**DATA FOR THE TASK:**
Start of Block

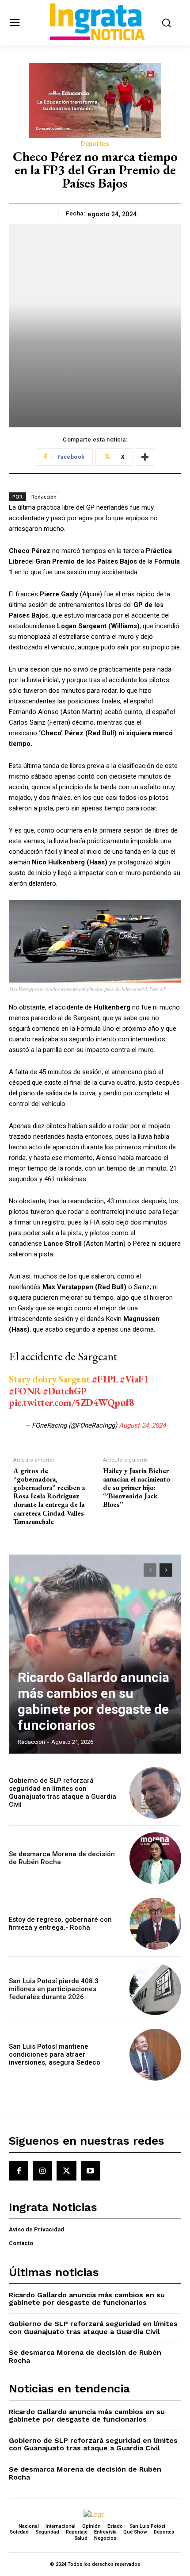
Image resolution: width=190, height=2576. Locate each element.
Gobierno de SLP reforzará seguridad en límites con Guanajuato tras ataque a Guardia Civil (62, 1792)
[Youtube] (90, 2171)
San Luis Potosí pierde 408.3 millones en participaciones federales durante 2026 (54, 1989)
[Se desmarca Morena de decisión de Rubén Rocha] (155, 1858)
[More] (145, 457)
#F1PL (105, 1379)
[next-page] (166, 1570)
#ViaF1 (134, 1379)
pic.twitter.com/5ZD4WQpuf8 (71, 1402)
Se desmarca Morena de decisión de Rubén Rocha (85, 2356)
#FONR (25, 1391)
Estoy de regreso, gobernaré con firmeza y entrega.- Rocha (60, 1923)
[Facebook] (18, 2171)
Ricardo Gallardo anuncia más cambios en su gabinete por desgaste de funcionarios (93, 1701)
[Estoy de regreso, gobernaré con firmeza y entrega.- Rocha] (155, 1924)
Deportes (95, 143)
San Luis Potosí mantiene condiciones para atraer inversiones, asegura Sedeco (54, 2054)
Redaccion (31, 1742)
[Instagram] (42, 2171)
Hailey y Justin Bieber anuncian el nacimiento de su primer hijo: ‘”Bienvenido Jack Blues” (136, 1488)
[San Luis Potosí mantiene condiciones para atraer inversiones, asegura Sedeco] (155, 2055)
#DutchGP (64, 1391)
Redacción (44, 496)
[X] (66, 2171)
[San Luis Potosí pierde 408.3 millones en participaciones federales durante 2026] (155, 1989)
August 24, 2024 (142, 1425)
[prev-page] (150, 1570)
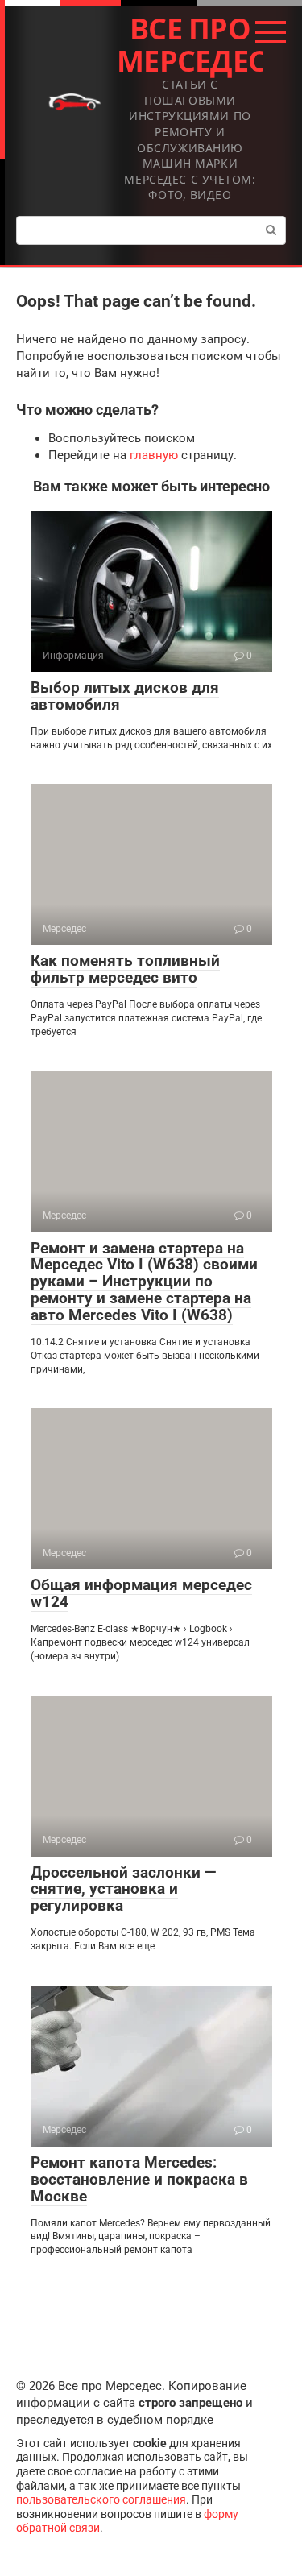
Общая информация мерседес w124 (141, 1593)
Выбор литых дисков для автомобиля (125, 696)
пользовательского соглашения (101, 2499)
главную (154, 455)
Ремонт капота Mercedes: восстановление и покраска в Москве (139, 2179)
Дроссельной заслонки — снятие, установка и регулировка (123, 1889)
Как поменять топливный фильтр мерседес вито (125, 969)
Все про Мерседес (191, 45)
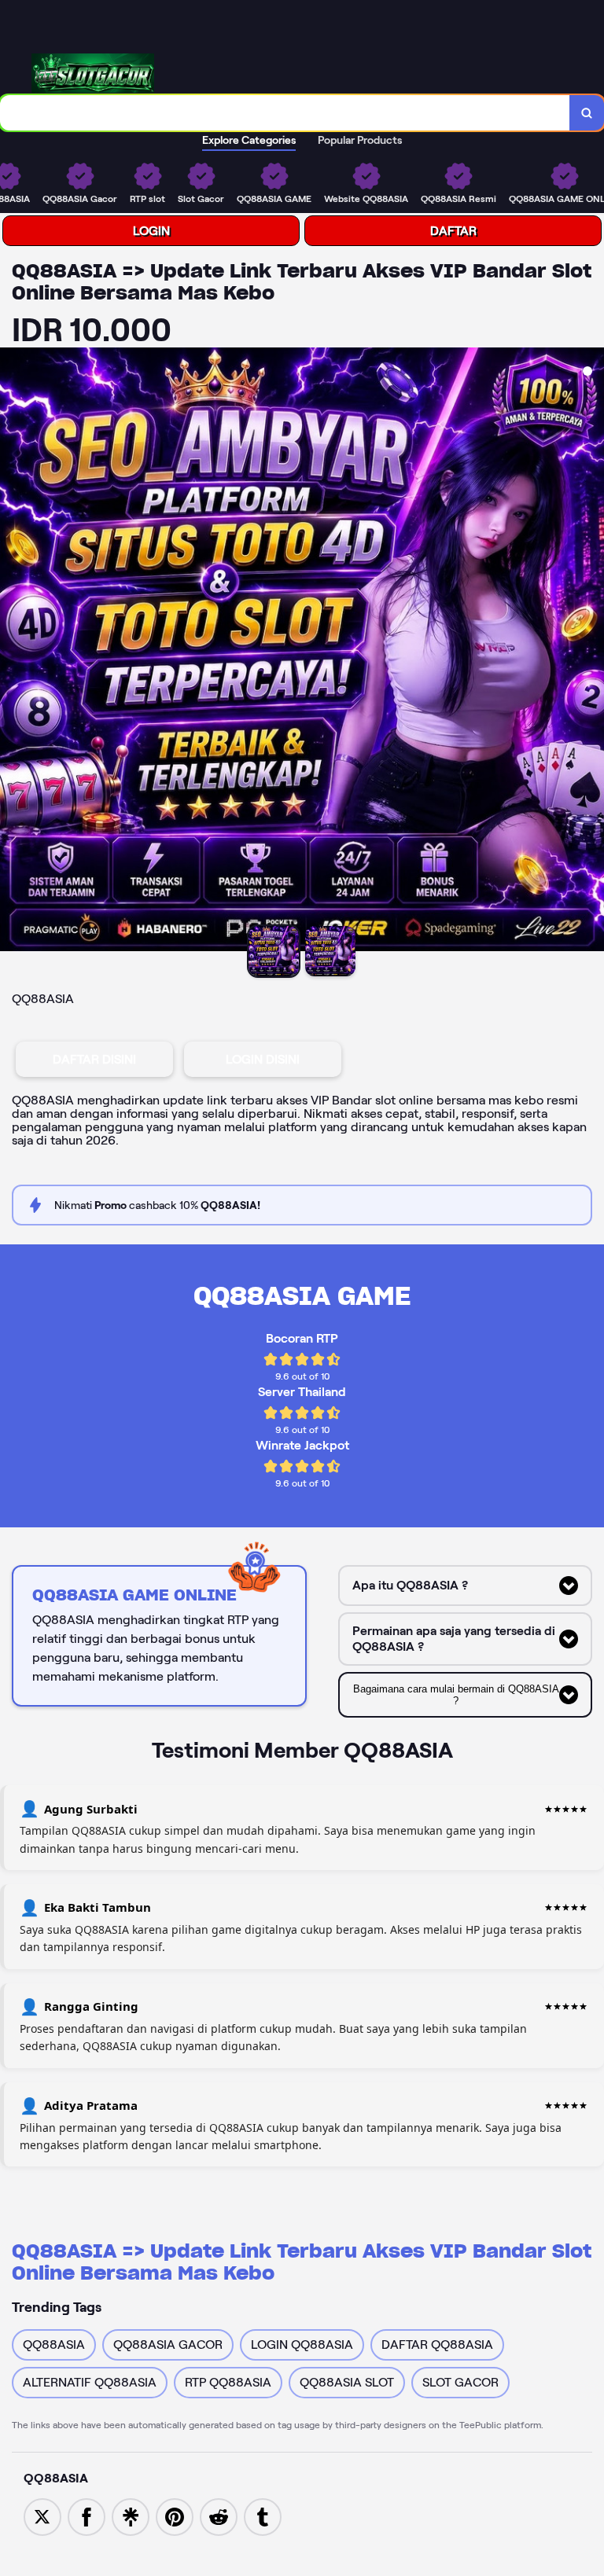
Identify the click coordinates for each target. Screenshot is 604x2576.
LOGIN (151, 230)
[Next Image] (591, 651)
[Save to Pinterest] (174, 2516)
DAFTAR (453, 230)
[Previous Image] (12, 651)
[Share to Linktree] (130, 2516)
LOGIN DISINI (263, 1059)
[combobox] (285, 112)
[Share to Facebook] (86, 2516)
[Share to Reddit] (219, 2516)
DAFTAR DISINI (94, 1059)
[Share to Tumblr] (263, 2516)
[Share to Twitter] (42, 2516)
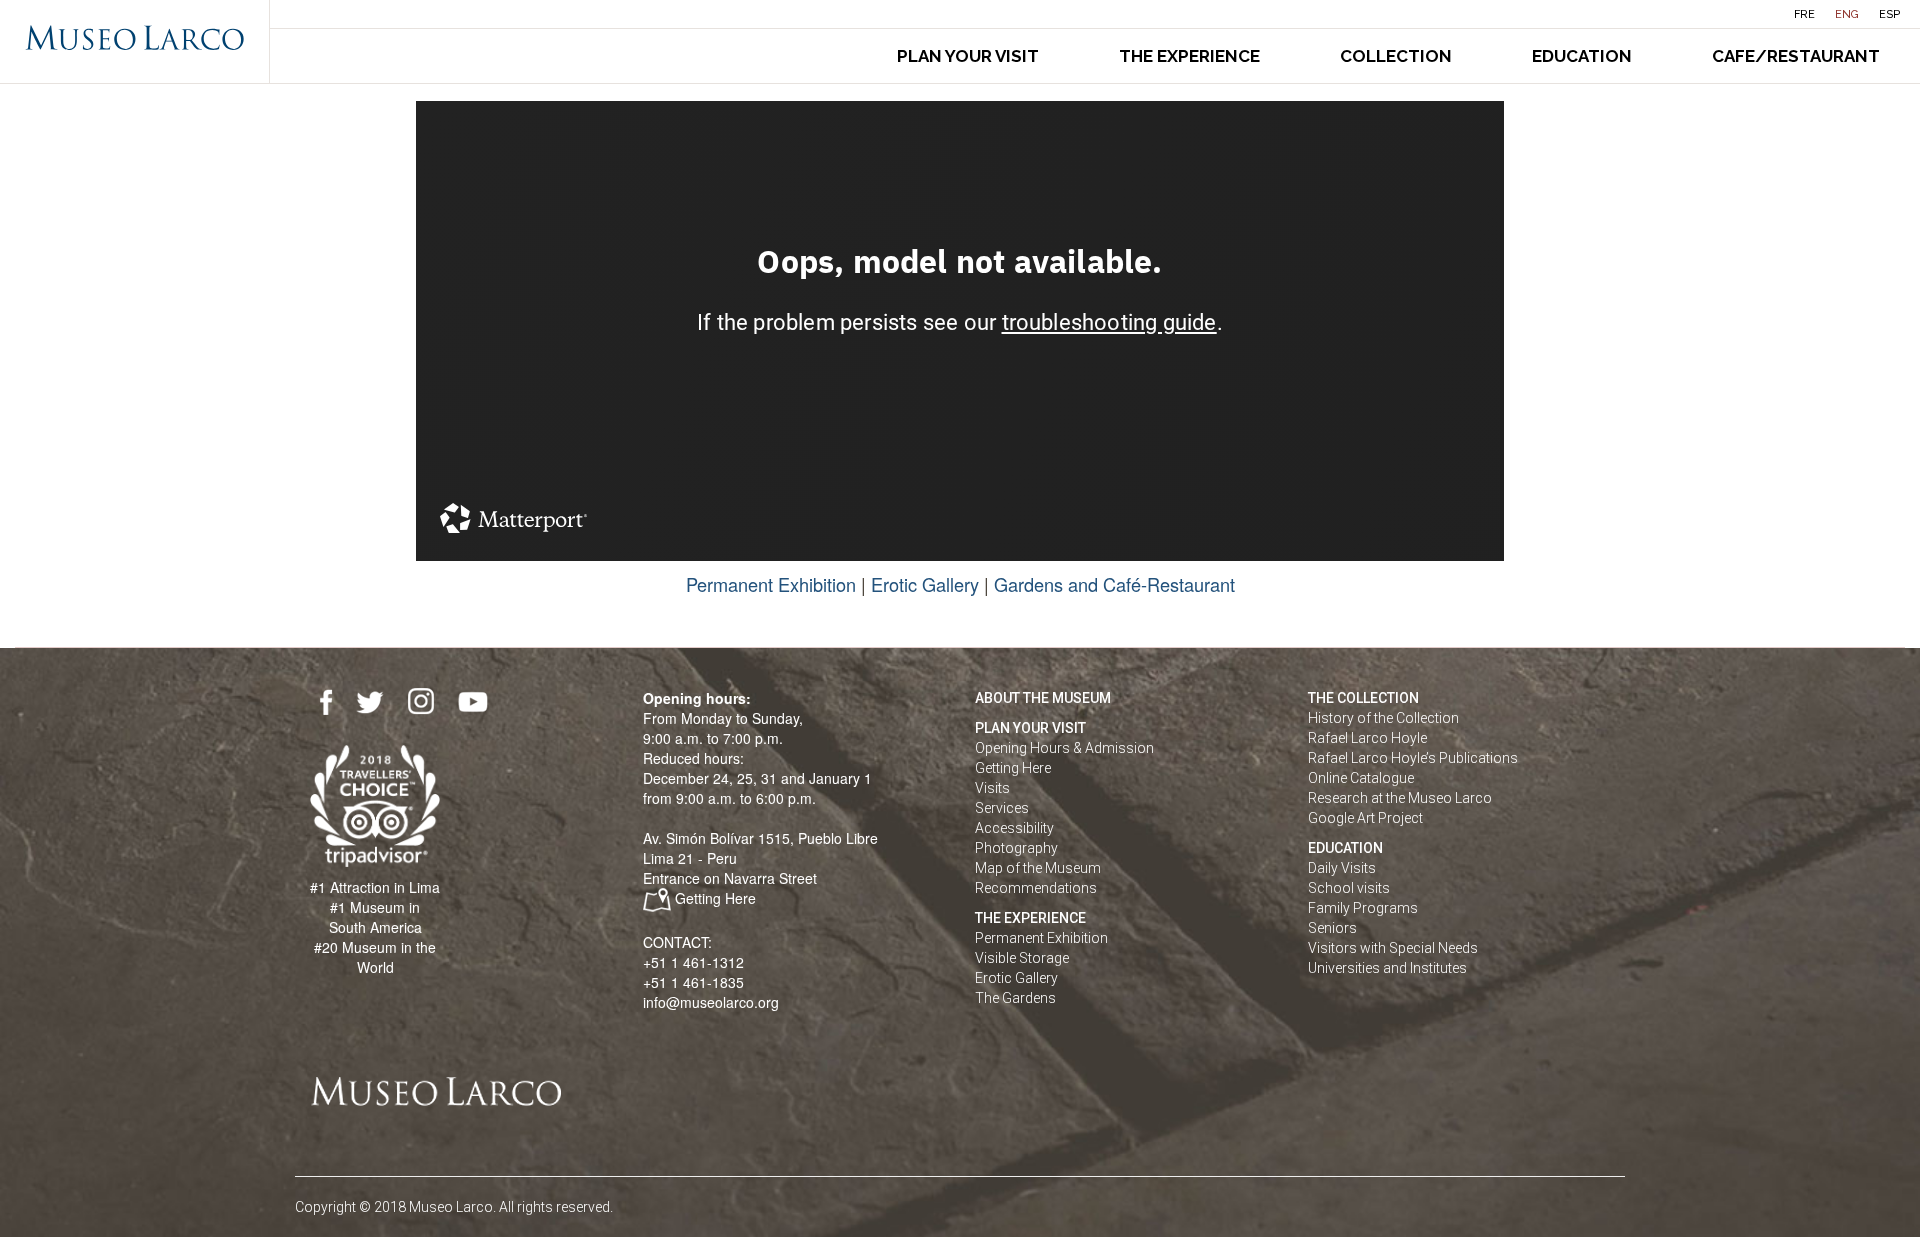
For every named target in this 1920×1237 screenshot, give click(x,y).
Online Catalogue (1361, 778)
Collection (1396, 56)
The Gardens (1015, 998)
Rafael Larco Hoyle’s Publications (1413, 758)
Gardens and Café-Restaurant (1114, 584)
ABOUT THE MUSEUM (1043, 698)
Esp (1889, 14)
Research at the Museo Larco (1400, 798)
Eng (1847, 14)
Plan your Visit (968, 56)
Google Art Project (1365, 818)
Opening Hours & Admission (1064, 748)
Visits (992, 788)
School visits (1349, 888)
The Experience (1189, 56)
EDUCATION (1345, 848)
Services (1002, 808)
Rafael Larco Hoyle (1367, 738)
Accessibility (1014, 828)
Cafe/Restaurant (1796, 56)
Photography (1016, 848)
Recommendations (1036, 888)
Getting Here (715, 898)
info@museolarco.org (711, 1002)
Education (1582, 56)
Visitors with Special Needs (1393, 948)
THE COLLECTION (1363, 698)
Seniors (1332, 928)
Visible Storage (1022, 958)
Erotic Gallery (925, 584)
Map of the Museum (1038, 868)
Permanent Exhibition (771, 584)
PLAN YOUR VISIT (1030, 728)
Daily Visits (1342, 868)
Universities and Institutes (1387, 968)
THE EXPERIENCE (1030, 918)
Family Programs (1363, 908)
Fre (1804, 14)
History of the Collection (1383, 718)
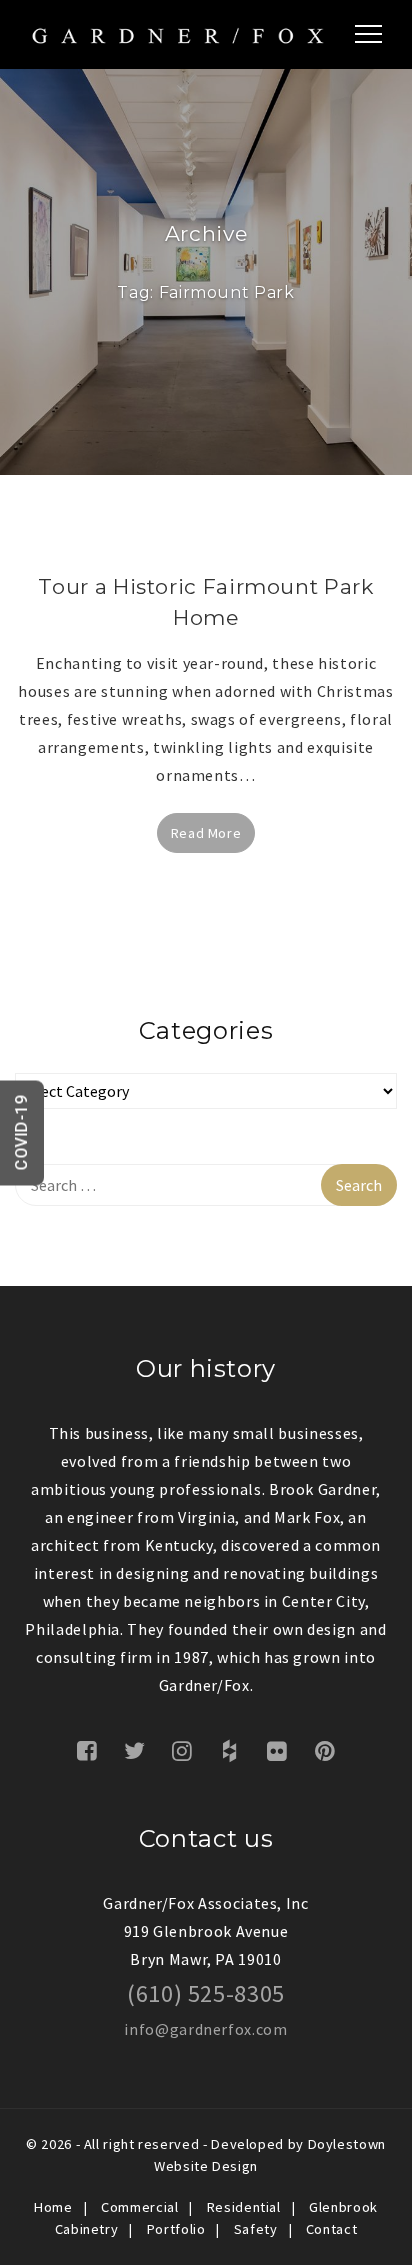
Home (53, 2207)
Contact (331, 2229)
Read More (206, 833)
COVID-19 (21, 1132)
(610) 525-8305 (206, 1993)
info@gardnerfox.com (205, 2029)
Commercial (139, 2207)
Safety (256, 2229)
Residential (244, 2207)
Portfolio (176, 2229)
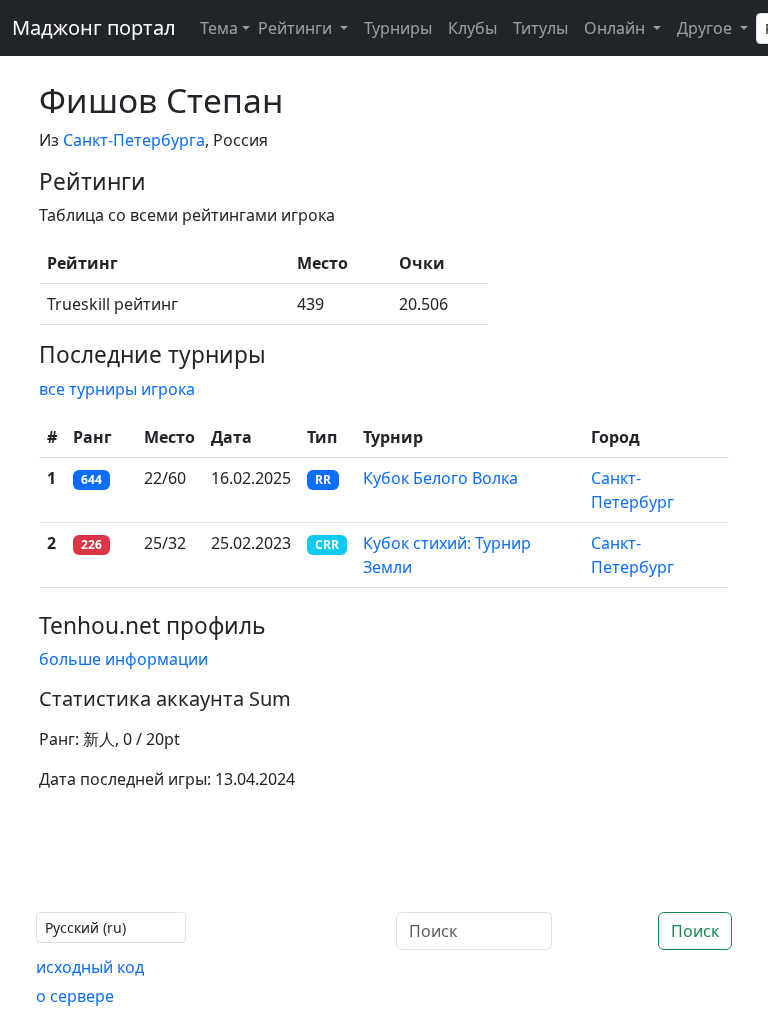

End of Block

**WORK TASK:**
Find how many lines in the entries above use the word "inversiones". Write the number alone.

**TASK SOLUTION:**
2